While representatives from the vast majority of countries party to the agreement walked away satisfied, some of them have criticized the deal as too weak and for not providing enough support for developing countries. What do you have to say about this?
Despite any such differences, one of the aims of the Paris agreement is to make financial flows consistent with our goal towards low greenhouse gas emissions and climate resilient development. Shifting private and public investment towards low-emission and climate resilient technologies over the coming decade will be key to reducing emissions and adapting to climate change.
Moreover, the Paris deal includes a solidarity package which ensures support for vulnerable countries. Developed countries committed to a goal of mobilising USD 100 billion per year from 2020 to 2025 in the context of meaningful and transparent mitigation actions.
The EU is committed to delivering its fair share of this goal. In 2014 alone, the EU and its member states provided EUR 14.5 billion to support climate action in developing countries. Between now and 2020, at least 20% of the EU budget will be spent on climate action. This means that the EU budget alone will provide an average of EUR 2 billion of grants per year to support climate action in developing countries – more than double compared to the average level in 2012-2013.
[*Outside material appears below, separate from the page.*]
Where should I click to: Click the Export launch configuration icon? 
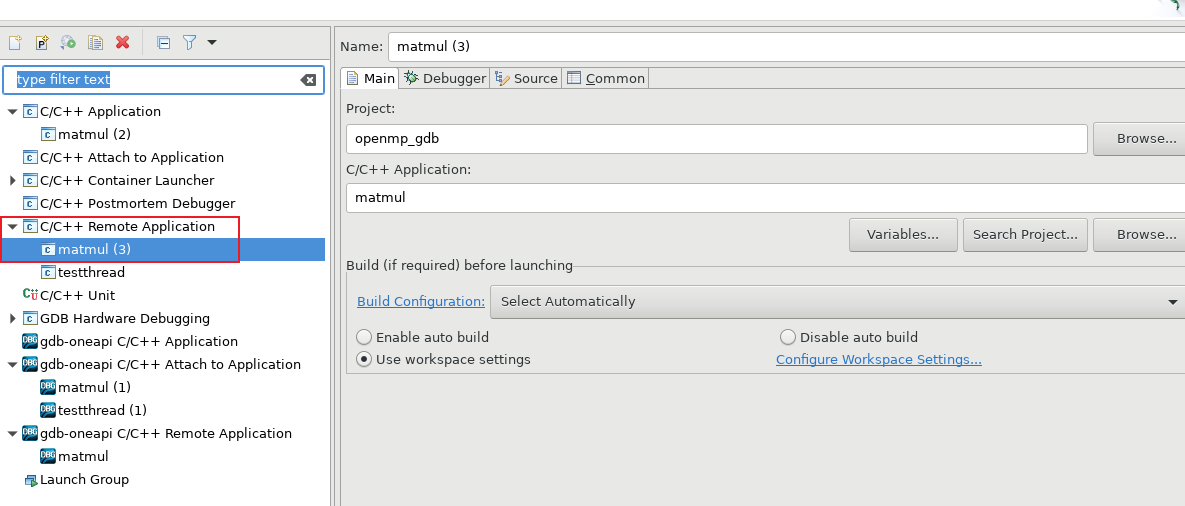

A new goal for international support will be set before 2025, widening the donor base. This makes clear sense: all those who can participate in the overall effort should do so. This also means unlocking more private finance, which will be key to scaling up investments in climate-smart development across the world.
What role will technology play in achieving global climate goals?
In Paris, governments agreed to limit global temperature rise to “well below 2°C” and make efforts to limit the rise to 1.5°C. These are ambitious goals. Keeping the rise below 1.5°C will require a trajectory of full decarbonisation and accelerated strategies and pathways to achieve this goal.
Research, innovation and investment in low-carbon technologies will be essential to find the ground-breaking solutions needed to tackle this challenge. The International Energy Agency estimates that the implementation of the national climate plans submitted by countries – the intended nationally determined contributions, or INDCs – will mean 13.5 trillion dollars of investment in low-carbon technologies, renewables and energy efficiency over the next 15 years. Crucially much of this replaces investments that might otherwise be made in fossil fuels, while many, especially in energy efficiency, can ultimately pay for themselves.
However, keeping temperature rise below 2°C means going beyond the INDCs, and for this we need to develop and deploy innovative technologies across the global economy, the most obvious example being carbon capture and storage (CCS). The EU is well placed to take a share of these new opportunities. We are among world leaders in areas such as low-carbon industry process technologies and renewable energy technologies – but we need to keep innovating to stay in the lead.